#### DESCRIPTION OF THE TASK:
Print nothing but the lines below starting at the line that holds "Open the Source dropdown for Product 2" and ending at the line that holds "You are a computer-use agent. The width", including both, each exactly as written.
(SOURCE RECORDS)
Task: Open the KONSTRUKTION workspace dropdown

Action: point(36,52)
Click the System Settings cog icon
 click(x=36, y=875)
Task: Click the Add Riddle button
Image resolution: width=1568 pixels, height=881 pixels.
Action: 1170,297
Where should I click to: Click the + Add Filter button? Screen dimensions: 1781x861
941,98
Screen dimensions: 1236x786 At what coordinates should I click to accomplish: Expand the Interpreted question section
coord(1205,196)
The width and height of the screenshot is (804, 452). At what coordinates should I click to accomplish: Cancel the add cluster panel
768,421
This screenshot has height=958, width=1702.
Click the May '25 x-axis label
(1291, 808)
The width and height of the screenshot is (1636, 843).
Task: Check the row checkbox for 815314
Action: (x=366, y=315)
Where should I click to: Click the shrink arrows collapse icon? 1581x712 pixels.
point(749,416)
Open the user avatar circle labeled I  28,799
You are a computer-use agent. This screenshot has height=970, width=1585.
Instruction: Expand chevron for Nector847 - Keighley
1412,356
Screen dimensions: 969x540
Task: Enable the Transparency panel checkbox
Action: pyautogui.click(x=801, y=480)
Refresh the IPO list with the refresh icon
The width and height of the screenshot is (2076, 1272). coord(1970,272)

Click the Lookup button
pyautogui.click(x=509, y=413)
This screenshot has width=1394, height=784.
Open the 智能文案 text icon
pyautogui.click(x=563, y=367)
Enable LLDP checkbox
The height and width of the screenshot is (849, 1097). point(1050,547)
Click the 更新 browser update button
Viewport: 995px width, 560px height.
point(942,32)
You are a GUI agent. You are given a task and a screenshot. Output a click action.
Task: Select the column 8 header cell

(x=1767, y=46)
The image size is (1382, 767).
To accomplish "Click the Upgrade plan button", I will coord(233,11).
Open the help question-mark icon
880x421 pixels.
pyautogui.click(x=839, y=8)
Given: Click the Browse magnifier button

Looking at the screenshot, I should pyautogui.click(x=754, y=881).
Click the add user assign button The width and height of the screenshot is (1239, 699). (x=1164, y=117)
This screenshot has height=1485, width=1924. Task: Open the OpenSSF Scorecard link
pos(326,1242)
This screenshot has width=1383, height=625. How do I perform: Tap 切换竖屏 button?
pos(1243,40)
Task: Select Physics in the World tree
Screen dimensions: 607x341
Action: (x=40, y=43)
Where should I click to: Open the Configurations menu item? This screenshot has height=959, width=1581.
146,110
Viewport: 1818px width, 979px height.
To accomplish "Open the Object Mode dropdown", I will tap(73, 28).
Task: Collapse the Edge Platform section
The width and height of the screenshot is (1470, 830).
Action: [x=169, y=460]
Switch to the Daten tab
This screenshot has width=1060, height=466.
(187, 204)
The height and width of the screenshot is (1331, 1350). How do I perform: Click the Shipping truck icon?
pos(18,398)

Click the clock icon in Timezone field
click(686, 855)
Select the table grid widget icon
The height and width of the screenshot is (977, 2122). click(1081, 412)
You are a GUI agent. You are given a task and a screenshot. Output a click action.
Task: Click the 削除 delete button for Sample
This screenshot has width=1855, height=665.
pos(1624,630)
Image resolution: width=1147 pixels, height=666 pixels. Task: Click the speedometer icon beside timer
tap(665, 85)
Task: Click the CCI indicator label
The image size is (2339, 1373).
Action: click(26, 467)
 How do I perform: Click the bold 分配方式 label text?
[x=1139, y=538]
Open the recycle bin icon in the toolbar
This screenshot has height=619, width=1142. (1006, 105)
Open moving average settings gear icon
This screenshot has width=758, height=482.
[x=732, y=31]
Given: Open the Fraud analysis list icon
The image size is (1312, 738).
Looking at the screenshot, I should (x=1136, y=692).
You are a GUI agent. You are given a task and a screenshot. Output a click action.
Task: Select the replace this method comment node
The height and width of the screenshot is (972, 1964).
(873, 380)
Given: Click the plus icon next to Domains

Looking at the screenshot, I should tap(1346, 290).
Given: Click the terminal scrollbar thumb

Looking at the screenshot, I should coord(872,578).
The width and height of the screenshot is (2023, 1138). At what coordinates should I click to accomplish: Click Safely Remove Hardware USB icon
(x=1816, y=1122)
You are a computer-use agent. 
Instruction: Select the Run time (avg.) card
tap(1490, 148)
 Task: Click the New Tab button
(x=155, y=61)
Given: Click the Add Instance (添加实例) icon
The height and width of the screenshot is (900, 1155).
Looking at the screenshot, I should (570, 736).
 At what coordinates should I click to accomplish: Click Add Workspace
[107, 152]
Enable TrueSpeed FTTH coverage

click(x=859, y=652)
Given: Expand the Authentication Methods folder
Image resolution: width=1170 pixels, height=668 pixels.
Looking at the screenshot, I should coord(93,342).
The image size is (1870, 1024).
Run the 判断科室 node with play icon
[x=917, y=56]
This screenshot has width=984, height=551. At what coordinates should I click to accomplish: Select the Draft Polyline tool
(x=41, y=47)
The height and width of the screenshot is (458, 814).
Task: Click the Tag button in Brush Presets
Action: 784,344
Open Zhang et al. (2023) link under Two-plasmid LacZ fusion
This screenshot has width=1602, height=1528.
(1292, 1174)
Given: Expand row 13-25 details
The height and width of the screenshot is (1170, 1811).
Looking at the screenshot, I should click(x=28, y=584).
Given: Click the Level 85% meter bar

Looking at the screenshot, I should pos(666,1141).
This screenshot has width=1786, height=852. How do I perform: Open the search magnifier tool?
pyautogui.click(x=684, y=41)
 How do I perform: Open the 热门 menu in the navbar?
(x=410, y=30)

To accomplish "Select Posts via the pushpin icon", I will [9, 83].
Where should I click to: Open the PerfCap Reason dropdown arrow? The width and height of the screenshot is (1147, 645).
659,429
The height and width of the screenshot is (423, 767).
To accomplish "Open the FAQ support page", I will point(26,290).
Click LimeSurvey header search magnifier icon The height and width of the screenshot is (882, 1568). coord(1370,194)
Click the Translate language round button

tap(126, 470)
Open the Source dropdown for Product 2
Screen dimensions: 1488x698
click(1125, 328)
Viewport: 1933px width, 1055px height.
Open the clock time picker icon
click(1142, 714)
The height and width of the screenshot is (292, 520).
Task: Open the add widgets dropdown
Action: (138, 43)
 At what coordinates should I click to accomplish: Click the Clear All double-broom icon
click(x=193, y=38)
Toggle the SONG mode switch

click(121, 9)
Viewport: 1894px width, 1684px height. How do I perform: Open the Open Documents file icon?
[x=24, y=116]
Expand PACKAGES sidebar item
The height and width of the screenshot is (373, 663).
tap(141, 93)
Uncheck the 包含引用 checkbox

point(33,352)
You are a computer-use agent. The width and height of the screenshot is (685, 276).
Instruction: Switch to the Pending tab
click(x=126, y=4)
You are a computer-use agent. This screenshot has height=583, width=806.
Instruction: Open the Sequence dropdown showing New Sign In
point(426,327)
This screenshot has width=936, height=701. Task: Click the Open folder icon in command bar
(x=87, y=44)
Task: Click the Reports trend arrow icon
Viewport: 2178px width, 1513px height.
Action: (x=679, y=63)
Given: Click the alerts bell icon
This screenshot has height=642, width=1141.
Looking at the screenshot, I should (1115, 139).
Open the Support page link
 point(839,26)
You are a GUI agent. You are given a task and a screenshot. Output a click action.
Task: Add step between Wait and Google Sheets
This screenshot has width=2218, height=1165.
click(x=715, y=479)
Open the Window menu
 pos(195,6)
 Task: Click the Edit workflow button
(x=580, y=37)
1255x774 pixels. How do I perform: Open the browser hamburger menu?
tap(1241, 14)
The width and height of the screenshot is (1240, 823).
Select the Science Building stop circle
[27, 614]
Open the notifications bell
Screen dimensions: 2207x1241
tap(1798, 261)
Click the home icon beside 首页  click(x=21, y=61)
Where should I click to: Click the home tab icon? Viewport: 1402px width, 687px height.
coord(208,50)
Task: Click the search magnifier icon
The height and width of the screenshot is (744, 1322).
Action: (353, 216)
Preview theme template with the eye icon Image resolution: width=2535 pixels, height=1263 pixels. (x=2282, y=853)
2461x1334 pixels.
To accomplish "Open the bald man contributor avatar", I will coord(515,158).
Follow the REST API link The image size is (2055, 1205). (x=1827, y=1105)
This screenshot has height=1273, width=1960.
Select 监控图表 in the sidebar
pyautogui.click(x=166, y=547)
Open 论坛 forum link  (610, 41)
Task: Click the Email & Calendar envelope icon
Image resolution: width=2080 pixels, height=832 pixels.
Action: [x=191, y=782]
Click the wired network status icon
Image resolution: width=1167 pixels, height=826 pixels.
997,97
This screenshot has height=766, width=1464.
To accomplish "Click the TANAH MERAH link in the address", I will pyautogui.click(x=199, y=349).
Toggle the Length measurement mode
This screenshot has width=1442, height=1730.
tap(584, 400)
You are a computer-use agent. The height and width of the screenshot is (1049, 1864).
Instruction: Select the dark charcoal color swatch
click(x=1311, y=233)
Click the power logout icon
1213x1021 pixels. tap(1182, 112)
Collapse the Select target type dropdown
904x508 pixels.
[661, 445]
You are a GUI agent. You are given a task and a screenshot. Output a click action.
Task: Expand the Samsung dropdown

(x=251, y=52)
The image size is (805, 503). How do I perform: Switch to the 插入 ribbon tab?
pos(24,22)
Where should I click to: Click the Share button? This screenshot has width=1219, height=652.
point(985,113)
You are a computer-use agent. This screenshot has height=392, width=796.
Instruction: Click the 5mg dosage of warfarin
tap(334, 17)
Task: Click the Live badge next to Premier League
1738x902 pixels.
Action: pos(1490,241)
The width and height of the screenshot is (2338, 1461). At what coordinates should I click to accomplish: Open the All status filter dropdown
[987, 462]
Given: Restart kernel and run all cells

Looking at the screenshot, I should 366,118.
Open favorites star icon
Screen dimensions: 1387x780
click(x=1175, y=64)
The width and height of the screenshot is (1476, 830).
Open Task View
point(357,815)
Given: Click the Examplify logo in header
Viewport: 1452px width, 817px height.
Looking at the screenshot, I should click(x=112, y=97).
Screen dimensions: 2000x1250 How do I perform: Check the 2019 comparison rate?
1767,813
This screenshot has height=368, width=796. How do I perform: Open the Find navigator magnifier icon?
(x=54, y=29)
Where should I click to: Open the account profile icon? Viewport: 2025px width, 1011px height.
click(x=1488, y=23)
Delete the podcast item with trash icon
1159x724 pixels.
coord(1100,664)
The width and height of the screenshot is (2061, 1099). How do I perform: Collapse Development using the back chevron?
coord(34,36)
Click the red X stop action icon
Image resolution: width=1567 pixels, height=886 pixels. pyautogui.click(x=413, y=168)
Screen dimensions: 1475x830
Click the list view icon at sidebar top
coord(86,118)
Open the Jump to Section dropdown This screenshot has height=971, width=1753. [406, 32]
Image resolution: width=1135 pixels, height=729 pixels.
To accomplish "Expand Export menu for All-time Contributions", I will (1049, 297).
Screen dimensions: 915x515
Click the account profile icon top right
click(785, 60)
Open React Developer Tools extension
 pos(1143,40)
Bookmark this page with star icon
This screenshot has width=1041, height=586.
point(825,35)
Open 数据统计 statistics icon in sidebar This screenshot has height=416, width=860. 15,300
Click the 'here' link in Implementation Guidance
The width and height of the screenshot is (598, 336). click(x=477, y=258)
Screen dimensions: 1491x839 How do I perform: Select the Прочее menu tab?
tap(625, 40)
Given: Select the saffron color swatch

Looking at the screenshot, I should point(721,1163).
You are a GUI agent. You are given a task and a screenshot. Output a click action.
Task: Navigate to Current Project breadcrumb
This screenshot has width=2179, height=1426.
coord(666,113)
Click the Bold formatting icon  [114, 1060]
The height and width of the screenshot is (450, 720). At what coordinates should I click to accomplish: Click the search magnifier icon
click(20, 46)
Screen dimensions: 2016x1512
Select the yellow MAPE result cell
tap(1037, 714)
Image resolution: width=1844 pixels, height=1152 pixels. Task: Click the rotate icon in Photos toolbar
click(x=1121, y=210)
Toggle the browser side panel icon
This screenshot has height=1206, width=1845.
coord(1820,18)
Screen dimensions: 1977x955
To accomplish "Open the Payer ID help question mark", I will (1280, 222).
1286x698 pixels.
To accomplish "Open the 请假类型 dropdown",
(End SOURCE RECORDS)
#### YOUR RESPONSE:
Open the Source dropdown for Product 2
Screen dimensions: 1488x698
click(1125, 328)
Viewport: 1933px width, 1055px height.
Open the clock time picker icon
click(1142, 714)
The height and width of the screenshot is (292, 520).
Task: Open the add widgets dropdown
Action: (138, 43)
 At what coordinates should I click to accomplish: Click the Clear All double-broom icon
click(x=193, y=38)
Toggle the SONG mode switch

click(121, 9)
Viewport: 1894px width, 1684px height. How do I perform: Open the Open Documents file icon?
[x=24, y=116]
Expand PACKAGES sidebar item
The height and width of the screenshot is (373, 663).
tap(141, 93)
Uncheck the 包含引用 checkbox

point(33,352)
You are a computer-use agent. The width and height of the screenshot is (685, 276).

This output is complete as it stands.